Ya decía
Molinos que Tuiter es como un bar.
Y ese enorme farsante que es
Santiago Segurola dejó Tuiter porque decía que era un bar de borrachos. De verdad, hay que ser moñas... como si hubiera bares que no lo son (y si conocéis alguno no me invitéis).
Yo soy de los que se quedan en los bares de borrachos, pero mantengo el recelo si están demasiado llenos, o si hay masas enfurecidas de horca y antorcha fácil, cabeza-huecas y/o cobardes.
Hoy me he sumergido 10 minutos en el fango de Twitter y me he acordado, de pronto, de
Ortega y Gasset.
No se trata de que el hombre-masa sea tonto. Por el contrario, el actual es más listo, tiene más capacidad intelectiva que el de ninguna otra época. Pero esa capacidad no le sirve de nada; en rigor, la vaga sensación de poseerla le sirve sólo para cerrarse más en sí y no usarla.

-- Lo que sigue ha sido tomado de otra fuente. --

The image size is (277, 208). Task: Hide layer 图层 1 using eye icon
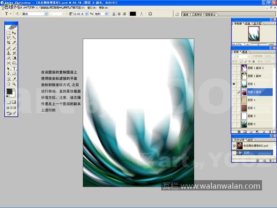234,84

De una vez para siempre consagra el surtidor de tópicos, prejuicios, cabos de ideas o, simplemente, vocablos hueros que el azar ha amontonado en su interior, y con una audacia que sólo por la ingenuidad se explica, los impondrá dondequiera.
Tras esto
Ortega se cabrea, se remanga y empieza a soltar hostias como panes de 3 kilos...
El imperio que sobre la vida pública ejerce hoy la vulgaridad intelectual es acaso el factor de la presente situación más nuevo, menos asimilable a nada del pretérito. Por lo menos en la historia europea hasta la fecha, nunca el vulgo había creído tener «ideas» sobre las cosas. Tenía creencias, tradiciones, experiencias, proverbios, hábitos mentales, pero no se imaginaba en posesión de opiniones teóricas sobre lo que las cosas son o deben ser -por ejemplo, sobre política o sobre literatura-. Le parecía bien o mal lo que el político proyectaba y hacía; aportaba o retiraba su adhesión, pero su actitud se reducía a repercutir, positiva o negativamente, la acción creadora de otros. Nunca se le ocurrió oponer a las «ideas» del político otras suyas; ni siquiera juzgar las «ideas» del político desde el tribunal de otras «ideas» que creía poseer. Lo mismo en arte y en los demás órdenes de la vida pública. Una innata conciencia de su limitación, de no estar calificado para teorizar, se lo vedaba completamente. La consecuencia automática de esto era que el vulgo no pensaba, ni de lejos, decidir en casi ninguna de las actividades públicas, que en su mayor parte son de índole teórica.
Hoy, en cambio, el hombre medio tiene las «ideas» más taxativas sobre cuanto acontece y debe acontecer en el universo. Por eso ha perdido el uso de la audición. ¿Para qué oír, si ya tiene dentro cuanto falta? Ya no es sazón de escuchar, sino, al contrario, de juzgar, de sentenciar, de decidir. No hay cuestión de vida pública donde no intervenga, ciego y sordo como es, imponiendo sus «opiniones».
Y esto no es de ayer, es de hace décadas y décadas.
El más y el menos de cultura se mide por la mayor o menor precisión de las normas. Donde hay poca, regulan éstas la vida sólo grosso modo; donde hay mucha, penetran hasta el detalle en el ejercicio de todas las actividades. La escasez de la cultura intelectual española, esto es, del cultivo o ejercicio disciplinado del intelecto, se manifiesta no en que se sepa más o menos, sino en la habitual falta de cautela y cuidados para ajustarse a la verdad que suelen mostrar los que hablan y escriben. No, pues, en que se acierte o no -la verdad no está en nuestra mano-, sino en la falta de escrúpulo que lleva a no cumplir los requisitos elementales para acertar. Seguimos siendo el eterno cura de aldea que rebate triunfante al maniqueo, sin haberse ocupado antes de averiguar lo que piensa el maniqueo.
Esa última frase es la que yo quería decir en un tuit pero al final ha nacido sola, bastarda y a trompicones en un post.
Al final el filósofo, muchos años antes de que aborreciéramos la palabra, nos había hecho el más cruel de los
selfies.
3 comentarios:
No hemos cambiado tanto.
Que pena no haber aprendido nada en estos años...
Aquello noerayo, seguimos siendo igualitos. A lo mejor no tenemos remedio.
Anónimo/a, pues sí. Quizás si nos dan 3 o 4 siglos más nos da tiempo a aprender.